Nicolás Galvis

Personal information
- Full name: Nicolás Galvis Llano
- Date of birth: 9 April 1997 (age 29)
- Place of birth: Bogotá, Colombia
- Height: 1.82 m (6 ft 0 in)
- Position: Midfielder

Youth career
- 2002–2004: Once Caldas
- St. Catharines Concord SC
- Oakville SC
- 2013: Defensor Sporting
- Burlington SC

College career
- Years: Team / Apps / (Gls)
- 2015: Niagara Purple Eagles

Senior career*
- Years: Team / Apps / (Gls)
- 2016: Canadian SC / 6 / (0)
- 2017–2018: Deportivo Pereira / 4 / (0)
- 2019: Valour FC / 11 / (0)
- 2021–2022: Guelph United / 1 / (0)
- 2022: FC Berlin / 3 / (1)
- 2023: Scrosoppi FC / 0 / (0)
- Total:  / 25 / (1)

= Nicolás Galvis =

Canadian soccer player (born 1997)

Nicolás Galvis Llano (born 9 April 1997) is a former professional soccer player who plays as a midfielder. Born in Colombia and raised in Canada, he has previously accepted call-ups to the Canada national team.

==Early life==
Galvis was born in Bogotá, Colombia and lived with his family in Manizales and began playing soccer at age five with Once Caldas. At the age of seven, his family moved to St. Catharines, Canada, where he began playing with St. Catharines Concord SC. Afterwards, he played youth soccer with Oakville SC and in February 2013, he went to trial with Uruguayan club Defensor Sporting, where he was invited to stay on with the U16 team.

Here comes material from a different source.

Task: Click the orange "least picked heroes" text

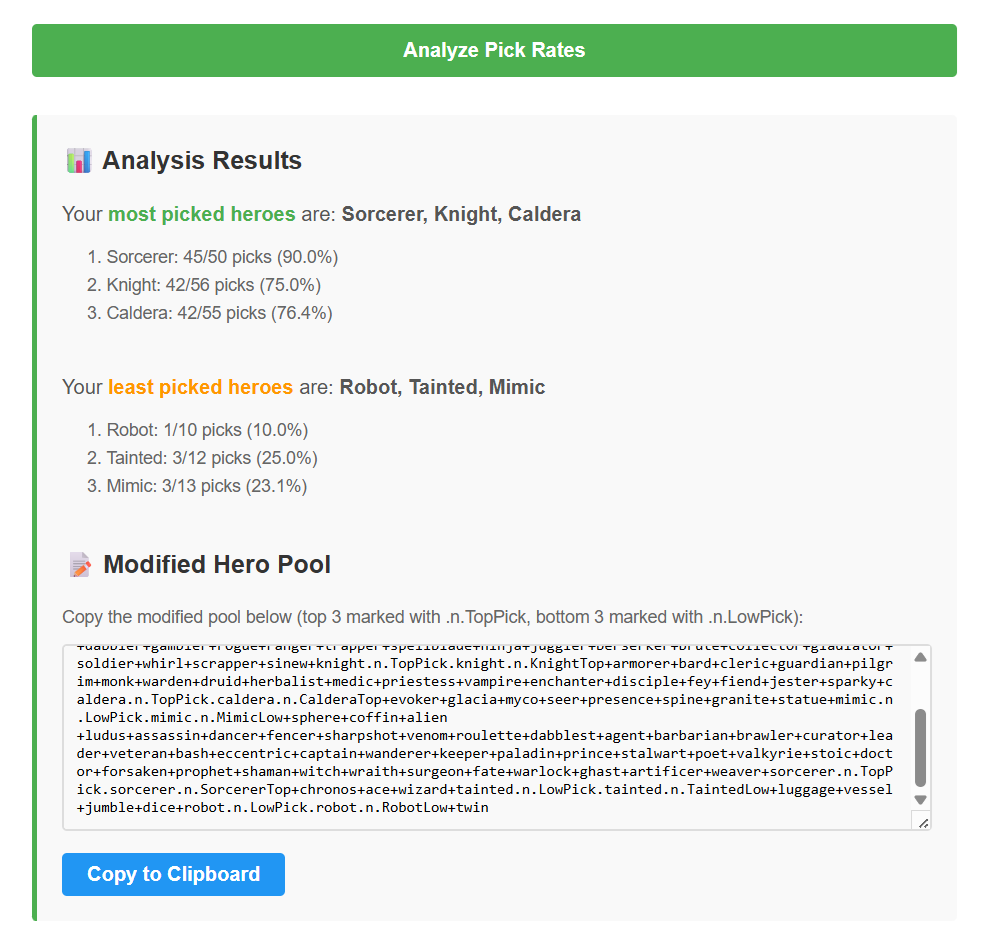Action: click(200, 387)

He returned to Canada and played youth soccer with Burlington SC.

In 2015, he began playing college soccer with the Niagara Purple Eagles.

==Club career==
In 2016, he debuted at the senior level for Canadian SC in the Uruguayan Segunda División. In 2017, he went on trial with his former youth club Once Caldas. Later in 2017, he signed with Deportivo Pereira in the Colombian Categoría Primera B.

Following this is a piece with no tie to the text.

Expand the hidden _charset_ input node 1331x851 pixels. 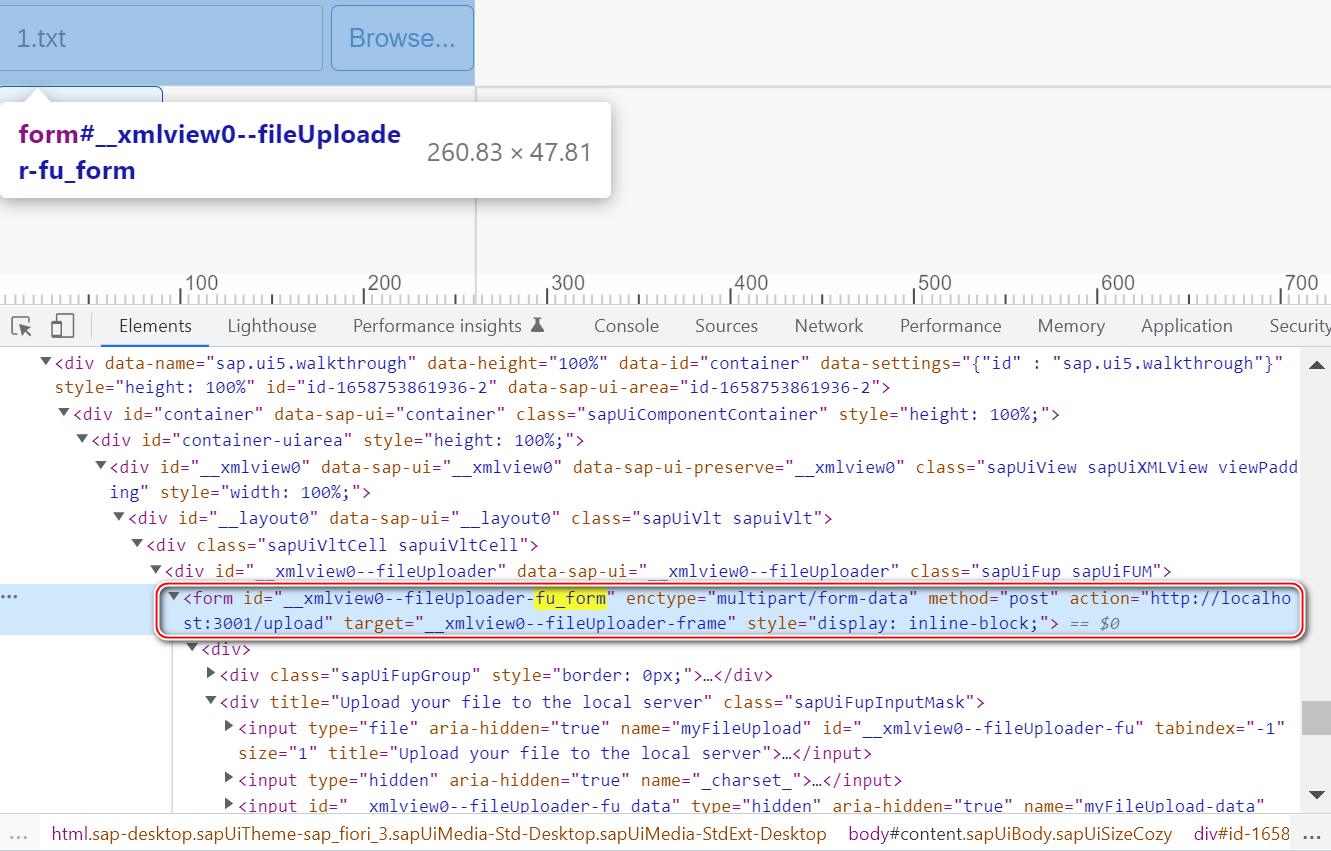[x=230, y=779]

On 26 February 2019, Galvis signed with Canadian Premier League side Valour FC.

In June 2021, Galvis signed with League1 Ontario side Guelph United, after having attended 2021 pre-season with his former club Valour FC. He played one match in 2021, as he suffered an injury that kept him out for the remainder of the season.

In October 2022, he signed with FC Berlin in the United Premier Soccer League.

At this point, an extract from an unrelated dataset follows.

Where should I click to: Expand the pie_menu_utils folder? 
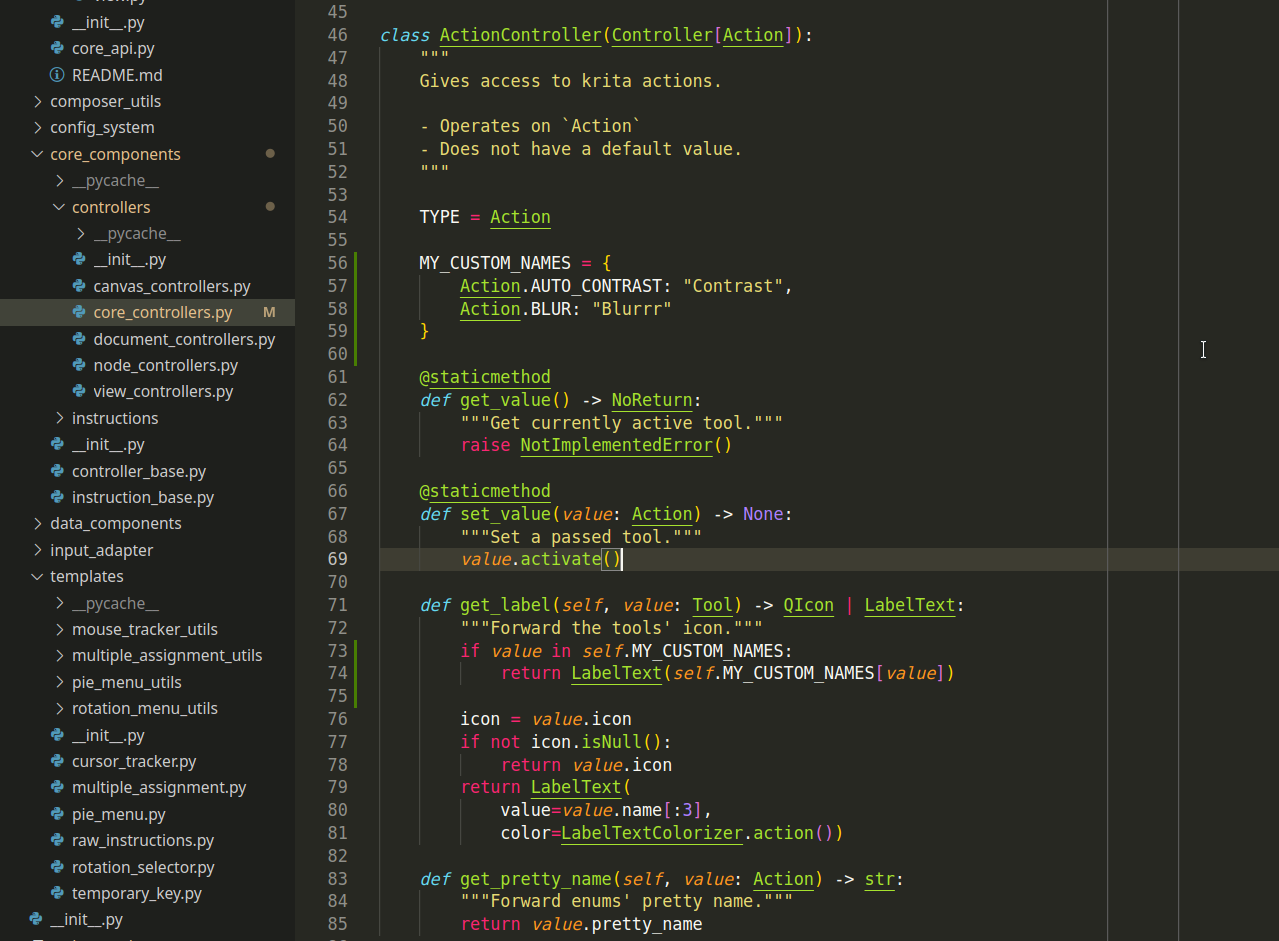(60, 682)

In February 2023, he joined Scrosoppi FC in League1 Ontario.

==International career==
He was called up by the Canadian senior team in June 2017 for a friendly against Curaçao, but did not play. He was named to Canada's provisional 40-man roster for the 2017 Gold Cup, but was ultimately not called up for the tournament.